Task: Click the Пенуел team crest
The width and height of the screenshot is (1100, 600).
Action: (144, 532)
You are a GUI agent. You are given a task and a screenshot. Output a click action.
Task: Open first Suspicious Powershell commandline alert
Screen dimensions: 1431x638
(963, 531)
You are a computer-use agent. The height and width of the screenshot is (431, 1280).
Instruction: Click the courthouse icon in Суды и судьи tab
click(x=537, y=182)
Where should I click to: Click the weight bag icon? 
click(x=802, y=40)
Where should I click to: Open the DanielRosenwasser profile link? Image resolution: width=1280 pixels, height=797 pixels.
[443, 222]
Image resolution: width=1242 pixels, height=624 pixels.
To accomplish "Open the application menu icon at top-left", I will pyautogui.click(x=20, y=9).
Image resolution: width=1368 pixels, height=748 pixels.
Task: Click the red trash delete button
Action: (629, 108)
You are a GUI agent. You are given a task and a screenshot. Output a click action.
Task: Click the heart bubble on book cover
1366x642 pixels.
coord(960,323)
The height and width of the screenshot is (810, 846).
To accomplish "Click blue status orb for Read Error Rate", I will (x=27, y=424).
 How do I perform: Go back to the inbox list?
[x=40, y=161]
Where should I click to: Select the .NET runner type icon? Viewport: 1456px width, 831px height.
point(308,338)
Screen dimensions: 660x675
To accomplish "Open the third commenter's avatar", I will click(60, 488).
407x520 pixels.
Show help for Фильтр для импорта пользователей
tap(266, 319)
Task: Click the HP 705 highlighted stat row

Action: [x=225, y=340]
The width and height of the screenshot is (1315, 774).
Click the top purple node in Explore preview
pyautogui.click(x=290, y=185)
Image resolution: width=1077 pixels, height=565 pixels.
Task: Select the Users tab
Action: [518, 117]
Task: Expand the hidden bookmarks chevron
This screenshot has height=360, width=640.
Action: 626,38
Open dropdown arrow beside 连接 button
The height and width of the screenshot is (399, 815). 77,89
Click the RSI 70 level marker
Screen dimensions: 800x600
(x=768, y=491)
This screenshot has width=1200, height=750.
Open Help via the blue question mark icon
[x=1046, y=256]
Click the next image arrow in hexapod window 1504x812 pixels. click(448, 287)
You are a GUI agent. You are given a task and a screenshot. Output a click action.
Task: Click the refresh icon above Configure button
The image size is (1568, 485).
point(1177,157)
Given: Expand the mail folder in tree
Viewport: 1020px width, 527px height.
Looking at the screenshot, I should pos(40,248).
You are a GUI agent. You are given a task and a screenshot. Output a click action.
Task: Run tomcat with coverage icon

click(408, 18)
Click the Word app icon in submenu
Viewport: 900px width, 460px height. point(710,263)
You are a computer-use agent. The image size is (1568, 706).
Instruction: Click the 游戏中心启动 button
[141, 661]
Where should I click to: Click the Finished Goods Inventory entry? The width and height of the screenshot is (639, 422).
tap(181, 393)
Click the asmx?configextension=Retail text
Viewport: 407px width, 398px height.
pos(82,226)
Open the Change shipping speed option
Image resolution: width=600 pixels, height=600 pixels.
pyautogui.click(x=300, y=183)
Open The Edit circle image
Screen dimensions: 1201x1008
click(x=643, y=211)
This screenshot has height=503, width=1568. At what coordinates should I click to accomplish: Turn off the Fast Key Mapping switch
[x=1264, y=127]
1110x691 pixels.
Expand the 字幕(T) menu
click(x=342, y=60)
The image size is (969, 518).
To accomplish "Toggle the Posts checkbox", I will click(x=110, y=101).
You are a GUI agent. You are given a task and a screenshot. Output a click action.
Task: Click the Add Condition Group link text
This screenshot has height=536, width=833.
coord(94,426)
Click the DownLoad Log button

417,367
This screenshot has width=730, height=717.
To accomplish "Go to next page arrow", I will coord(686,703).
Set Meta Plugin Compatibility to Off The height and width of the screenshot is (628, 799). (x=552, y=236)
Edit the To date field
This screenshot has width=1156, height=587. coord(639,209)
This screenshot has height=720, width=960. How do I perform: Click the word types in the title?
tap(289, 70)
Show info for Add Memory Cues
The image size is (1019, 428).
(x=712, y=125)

What the task asks:
Write out every entry verbatim.

Answer space:
Task: Click the Пенуел team crest
The width and height of the screenshot is (1100, 600).
Action: (144, 532)
You are a GUI agent. You are given a task and a screenshot. Output a click action.
Task: Open first Suspicious Powershell commandline alert
Screen dimensions: 1431x638
(963, 531)
You are a computer-use agent. The height and width of the screenshot is (431, 1280).
Instruction: Click the courthouse icon in Суды и судьи tab
click(x=537, y=182)
Where should I click to: Click the weight bag icon? 
click(x=802, y=40)
Where should I click to: Open the DanielRosenwasser profile link? Image resolution: width=1280 pixels, height=797 pixels.
[443, 222]
Image resolution: width=1242 pixels, height=624 pixels.
To accomplish "Open the application menu icon at top-left", I will pyautogui.click(x=20, y=9).
Image resolution: width=1368 pixels, height=748 pixels.
Task: Click the red trash delete button
Action: (629, 108)
You are a GUI agent. You are given a task and a screenshot. Output a click action.
Task: Click the heart bubble on book cover
1366x642 pixels.
coord(960,323)
The height and width of the screenshot is (810, 846).
To accomplish "Click blue status orb for Read Error Rate", I will (x=27, y=424).
 How do I perform: Go back to the inbox list?
[x=40, y=161]
Where should I click to: Select the .NET runner type icon? Viewport: 1456px width, 831px height.
point(308,338)
Screen dimensions: 660x675
To accomplish "Open the third commenter's avatar", I will click(60, 488).
407x520 pixels.
Show help for Фильтр для импорта пользователей
tap(266, 319)
Task: Click the HP 705 highlighted stat row

Action: [x=225, y=340]
The width and height of the screenshot is (1315, 774).
Click the top purple node in Explore preview
pyautogui.click(x=290, y=185)
Image resolution: width=1077 pixels, height=565 pixels.
Task: Select the Users tab
Action: [518, 117]
Task: Expand the hidden bookmarks chevron
This screenshot has height=360, width=640.
Action: 626,38
Open dropdown arrow beside 连接 button
The height and width of the screenshot is (399, 815). 77,89
Click the RSI 70 level marker
Screen dimensions: 800x600
(x=768, y=491)
This screenshot has width=1200, height=750.
Open Help via the blue question mark icon
[x=1046, y=256]
Click the next image arrow in hexapod window 1504x812 pixels. click(448, 287)
You are a GUI agent. You are given a task and a screenshot. Output a click action.
Task: Click the refresh icon above Configure button
The image size is (1568, 485).
point(1177,157)
Given: Expand the mail folder in tree
Viewport: 1020px width, 527px height.
Looking at the screenshot, I should pos(40,248).
You are a GUI agent. You are given a task and a screenshot. Output a click action.
Task: Run tomcat with coverage icon

click(408, 18)
Click the Word app icon in submenu
Viewport: 900px width, 460px height. point(710,263)
You are a computer-use agent. The image size is (1568, 706).
Instruction: Click the 游戏中心启动 button
[141, 661]
Where should I click to: Click the Finished Goods Inventory entry? The width and height of the screenshot is (639, 422).
tap(181, 393)
Click the asmx?configextension=Retail text
Viewport: 407px width, 398px height.
pos(82,226)
Open the Change shipping speed option
Image resolution: width=600 pixels, height=600 pixels.
pyautogui.click(x=300, y=183)
Open The Edit circle image
Screen dimensions: 1201x1008
click(x=643, y=211)
This screenshot has height=503, width=1568. At what coordinates should I click to accomplish: Turn off the Fast Key Mapping switch
[x=1264, y=127]
1110x691 pixels.
Expand the 字幕(T) menu
click(x=342, y=60)
The image size is (969, 518).
To accomplish "Toggle the Posts checkbox", I will click(x=110, y=101).
You are a GUI agent. You are given a task and a screenshot. Output a click action.
Task: Click the Add Condition Group link text
This screenshot has height=536, width=833.
coord(94,426)
Click the DownLoad Log button

417,367
This screenshot has width=730, height=717.
To accomplish "Go to next page arrow", I will coord(686,703).
Set Meta Plugin Compatibility to Off The height and width of the screenshot is (628, 799). (x=552, y=236)
Edit the To date field
This screenshot has width=1156, height=587. coord(639,209)
This screenshot has height=720, width=960. How do I perform: Click the word types in the title?
tap(289, 70)
Show info for Add Memory Cues
The image size is (1019, 428).
(x=712, y=125)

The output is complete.